MATERIAL TO PROCESS -
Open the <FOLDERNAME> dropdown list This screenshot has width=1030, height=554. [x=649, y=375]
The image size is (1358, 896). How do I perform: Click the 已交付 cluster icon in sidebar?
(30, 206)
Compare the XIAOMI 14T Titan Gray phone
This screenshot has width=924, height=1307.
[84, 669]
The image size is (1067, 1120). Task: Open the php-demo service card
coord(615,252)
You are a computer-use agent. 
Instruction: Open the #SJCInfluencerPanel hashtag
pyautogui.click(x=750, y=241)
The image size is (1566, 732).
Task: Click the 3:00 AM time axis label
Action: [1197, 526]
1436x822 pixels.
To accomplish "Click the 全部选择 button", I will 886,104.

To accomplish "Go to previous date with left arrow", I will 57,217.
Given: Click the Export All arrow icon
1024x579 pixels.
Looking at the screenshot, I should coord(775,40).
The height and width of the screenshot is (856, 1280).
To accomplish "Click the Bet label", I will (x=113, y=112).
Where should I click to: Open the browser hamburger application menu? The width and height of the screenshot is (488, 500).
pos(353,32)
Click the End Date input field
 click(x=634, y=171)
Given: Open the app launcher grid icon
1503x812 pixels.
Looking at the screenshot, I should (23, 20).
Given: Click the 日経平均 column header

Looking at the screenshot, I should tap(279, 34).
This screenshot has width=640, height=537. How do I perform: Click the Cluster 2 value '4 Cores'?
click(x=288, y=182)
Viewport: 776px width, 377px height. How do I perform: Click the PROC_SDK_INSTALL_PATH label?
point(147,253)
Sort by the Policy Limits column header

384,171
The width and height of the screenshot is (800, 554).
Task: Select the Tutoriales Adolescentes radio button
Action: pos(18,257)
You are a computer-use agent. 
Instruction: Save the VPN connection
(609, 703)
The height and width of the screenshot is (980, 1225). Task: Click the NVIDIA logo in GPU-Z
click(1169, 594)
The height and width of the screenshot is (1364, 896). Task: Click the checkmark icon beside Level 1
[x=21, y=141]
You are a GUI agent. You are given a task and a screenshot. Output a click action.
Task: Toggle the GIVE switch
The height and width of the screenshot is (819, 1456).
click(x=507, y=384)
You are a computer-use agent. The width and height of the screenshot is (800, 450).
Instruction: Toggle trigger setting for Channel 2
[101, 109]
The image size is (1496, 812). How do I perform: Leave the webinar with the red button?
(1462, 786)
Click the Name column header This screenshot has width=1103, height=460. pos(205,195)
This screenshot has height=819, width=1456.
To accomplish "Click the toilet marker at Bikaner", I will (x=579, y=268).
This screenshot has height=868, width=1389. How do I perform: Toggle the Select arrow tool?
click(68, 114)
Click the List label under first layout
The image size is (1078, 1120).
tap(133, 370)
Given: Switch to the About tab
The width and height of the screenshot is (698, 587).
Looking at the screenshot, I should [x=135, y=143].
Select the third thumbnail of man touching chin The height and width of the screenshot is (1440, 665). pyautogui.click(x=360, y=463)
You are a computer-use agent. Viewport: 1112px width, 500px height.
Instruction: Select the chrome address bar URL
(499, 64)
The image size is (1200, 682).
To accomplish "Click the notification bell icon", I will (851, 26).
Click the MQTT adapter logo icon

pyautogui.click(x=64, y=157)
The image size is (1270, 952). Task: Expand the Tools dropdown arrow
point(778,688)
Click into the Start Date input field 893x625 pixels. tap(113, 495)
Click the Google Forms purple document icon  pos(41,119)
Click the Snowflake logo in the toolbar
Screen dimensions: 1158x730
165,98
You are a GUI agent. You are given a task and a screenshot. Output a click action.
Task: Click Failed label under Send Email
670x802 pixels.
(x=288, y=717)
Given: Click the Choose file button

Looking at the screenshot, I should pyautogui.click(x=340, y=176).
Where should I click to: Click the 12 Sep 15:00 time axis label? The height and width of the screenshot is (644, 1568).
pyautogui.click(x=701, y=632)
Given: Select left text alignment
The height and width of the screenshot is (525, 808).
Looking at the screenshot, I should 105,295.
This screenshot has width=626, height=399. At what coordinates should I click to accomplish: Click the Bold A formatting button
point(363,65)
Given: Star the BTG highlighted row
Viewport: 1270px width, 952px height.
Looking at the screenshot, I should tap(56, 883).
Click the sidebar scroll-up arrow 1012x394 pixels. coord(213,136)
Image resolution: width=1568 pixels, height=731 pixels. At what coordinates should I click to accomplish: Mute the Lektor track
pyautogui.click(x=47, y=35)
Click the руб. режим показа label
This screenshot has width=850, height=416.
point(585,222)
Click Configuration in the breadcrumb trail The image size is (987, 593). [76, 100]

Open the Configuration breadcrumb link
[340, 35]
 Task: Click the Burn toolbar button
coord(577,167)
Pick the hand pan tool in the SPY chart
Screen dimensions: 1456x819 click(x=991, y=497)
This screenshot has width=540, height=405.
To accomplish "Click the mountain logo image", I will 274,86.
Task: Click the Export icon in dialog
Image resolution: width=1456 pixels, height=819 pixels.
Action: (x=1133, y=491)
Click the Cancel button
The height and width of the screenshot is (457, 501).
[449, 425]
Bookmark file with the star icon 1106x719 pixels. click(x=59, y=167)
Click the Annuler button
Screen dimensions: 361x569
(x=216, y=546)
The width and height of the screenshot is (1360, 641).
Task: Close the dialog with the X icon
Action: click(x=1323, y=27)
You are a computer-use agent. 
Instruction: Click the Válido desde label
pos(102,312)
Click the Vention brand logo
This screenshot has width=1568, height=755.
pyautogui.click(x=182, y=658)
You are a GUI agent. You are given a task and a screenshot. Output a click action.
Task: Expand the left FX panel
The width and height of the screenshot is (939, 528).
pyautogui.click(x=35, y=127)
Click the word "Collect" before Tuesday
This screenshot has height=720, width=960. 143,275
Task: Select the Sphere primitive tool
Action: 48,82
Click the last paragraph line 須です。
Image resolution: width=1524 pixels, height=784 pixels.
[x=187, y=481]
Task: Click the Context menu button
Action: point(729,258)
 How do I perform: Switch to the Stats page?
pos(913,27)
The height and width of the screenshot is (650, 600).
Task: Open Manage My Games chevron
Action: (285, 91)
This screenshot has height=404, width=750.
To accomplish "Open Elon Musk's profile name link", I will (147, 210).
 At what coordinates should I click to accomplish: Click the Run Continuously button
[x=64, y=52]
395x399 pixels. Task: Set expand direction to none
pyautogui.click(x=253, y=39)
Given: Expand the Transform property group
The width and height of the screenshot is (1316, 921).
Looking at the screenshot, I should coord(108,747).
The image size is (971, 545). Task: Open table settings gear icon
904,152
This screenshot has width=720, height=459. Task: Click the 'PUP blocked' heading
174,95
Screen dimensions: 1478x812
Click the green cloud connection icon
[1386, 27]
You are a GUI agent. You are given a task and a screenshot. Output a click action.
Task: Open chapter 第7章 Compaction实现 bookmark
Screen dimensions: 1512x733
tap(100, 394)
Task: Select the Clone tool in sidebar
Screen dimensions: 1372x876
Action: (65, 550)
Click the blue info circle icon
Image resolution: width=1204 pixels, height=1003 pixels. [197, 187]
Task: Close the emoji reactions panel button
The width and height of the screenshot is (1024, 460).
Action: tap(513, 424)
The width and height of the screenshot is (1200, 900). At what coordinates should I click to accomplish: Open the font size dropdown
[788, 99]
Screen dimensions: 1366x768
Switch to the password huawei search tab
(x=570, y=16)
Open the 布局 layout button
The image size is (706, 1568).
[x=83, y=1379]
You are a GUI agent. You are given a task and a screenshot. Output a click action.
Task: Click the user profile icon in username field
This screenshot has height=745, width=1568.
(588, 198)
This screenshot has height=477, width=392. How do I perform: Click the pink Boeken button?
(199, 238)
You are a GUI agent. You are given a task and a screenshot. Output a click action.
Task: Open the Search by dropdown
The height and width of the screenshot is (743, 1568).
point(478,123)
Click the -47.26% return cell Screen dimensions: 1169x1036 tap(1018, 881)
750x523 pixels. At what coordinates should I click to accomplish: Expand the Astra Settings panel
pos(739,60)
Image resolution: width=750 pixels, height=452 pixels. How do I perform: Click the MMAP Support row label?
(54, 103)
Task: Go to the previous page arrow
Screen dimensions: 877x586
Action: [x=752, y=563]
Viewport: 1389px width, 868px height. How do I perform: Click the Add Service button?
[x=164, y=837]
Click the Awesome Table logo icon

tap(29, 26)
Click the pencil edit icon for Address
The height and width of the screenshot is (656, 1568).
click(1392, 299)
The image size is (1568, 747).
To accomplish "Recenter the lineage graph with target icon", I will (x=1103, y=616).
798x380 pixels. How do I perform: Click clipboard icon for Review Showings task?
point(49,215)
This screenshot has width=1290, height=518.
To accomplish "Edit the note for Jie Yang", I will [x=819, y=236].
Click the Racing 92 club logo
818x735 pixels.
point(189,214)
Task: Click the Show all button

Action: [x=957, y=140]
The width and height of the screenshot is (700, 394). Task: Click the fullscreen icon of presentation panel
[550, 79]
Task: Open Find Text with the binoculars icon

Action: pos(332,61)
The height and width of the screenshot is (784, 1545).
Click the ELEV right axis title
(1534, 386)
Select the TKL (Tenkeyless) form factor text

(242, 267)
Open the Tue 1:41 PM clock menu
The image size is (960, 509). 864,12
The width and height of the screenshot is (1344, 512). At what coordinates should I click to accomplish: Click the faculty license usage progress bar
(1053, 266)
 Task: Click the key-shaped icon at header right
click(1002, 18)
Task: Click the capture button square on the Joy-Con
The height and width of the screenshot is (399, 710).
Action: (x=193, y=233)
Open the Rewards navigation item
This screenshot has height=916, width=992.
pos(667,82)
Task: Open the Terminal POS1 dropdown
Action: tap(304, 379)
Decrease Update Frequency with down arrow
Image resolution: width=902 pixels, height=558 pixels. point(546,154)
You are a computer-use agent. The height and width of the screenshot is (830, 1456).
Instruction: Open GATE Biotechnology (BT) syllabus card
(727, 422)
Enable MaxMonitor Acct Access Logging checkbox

EXERCISE - Please reproduce the listing above word for word, from its first line through the line containing "[x=21, y=141]".

TASK ANSWER -
Open the <FOLDERNAME> dropdown list This screenshot has width=1030, height=554. [x=649, y=375]
The image size is (1358, 896). How do I perform: Click the 已交付 cluster icon in sidebar?
(30, 206)
Compare the XIAOMI 14T Titan Gray phone
This screenshot has width=924, height=1307.
[84, 669]
The image size is (1067, 1120). Task: Open the php-demo service card
coord(615,252)
You are a computer-use agent. 
Instruction: Open the #SJCInfluencerPanel hashtag
pyautogui.click(x=750, y=241)
The image size is (1566, 732).
Task: Click the 3:00 AM time axis label
Action: [1197, 526]
1436x822 pixels.
To accomplish "Click the 全部选择 button", I will 886,104.

To accomplish "Go to previous date with left arrow", I will 57,217.
Given: Click the Export All arrow icon
1024x579 pixels.
Looking at the screenshot, I should coord(775,40).
The height and width of the screenshot is (856, 1280).
To accomplish "Click the Bet label", I will (x=113, y=112).
Where should I click to: Open the browser hamburger application menu? The width and height of the screenshot is (488, 500).
pos(353,32)
Click the End Date input field
 click(x=634, y=171)
Given: Open the app launcher grid icon
1503x812 pixels.
Looking at the screenshot, I should (23, 20).
Given: Click the 日経平均 column header

Looking at the screenshot, I should tap(279, 34).
This screenshot has width=640, height=537. How do I perform: Click the Cluster 2 value '4 Cores'?
click(x=288, y=182)
Viewport: 776px width, 377px height. How do I perform: Click the PROC_SDK_INSTALL_PATH label?
point(147,253)
Sort by the Policy Limits column header

384,171
The width and height of the screenshot is (800, 554).
Task: Select the Tutoriales Adolescentes radio button
Action: pos(18,257)
You are a computer-use agent. 
Instruction: Save the VPN connection
(609, 703)
The height and width of the screenshot is (980, 1225). Task: Click the NVIDIA logo in GPU-Z
click(1169, 594)
The height and width of the screenshot is (1364, 896). Task: Click the checkmark icon beside Level 1
[x=21, y=141]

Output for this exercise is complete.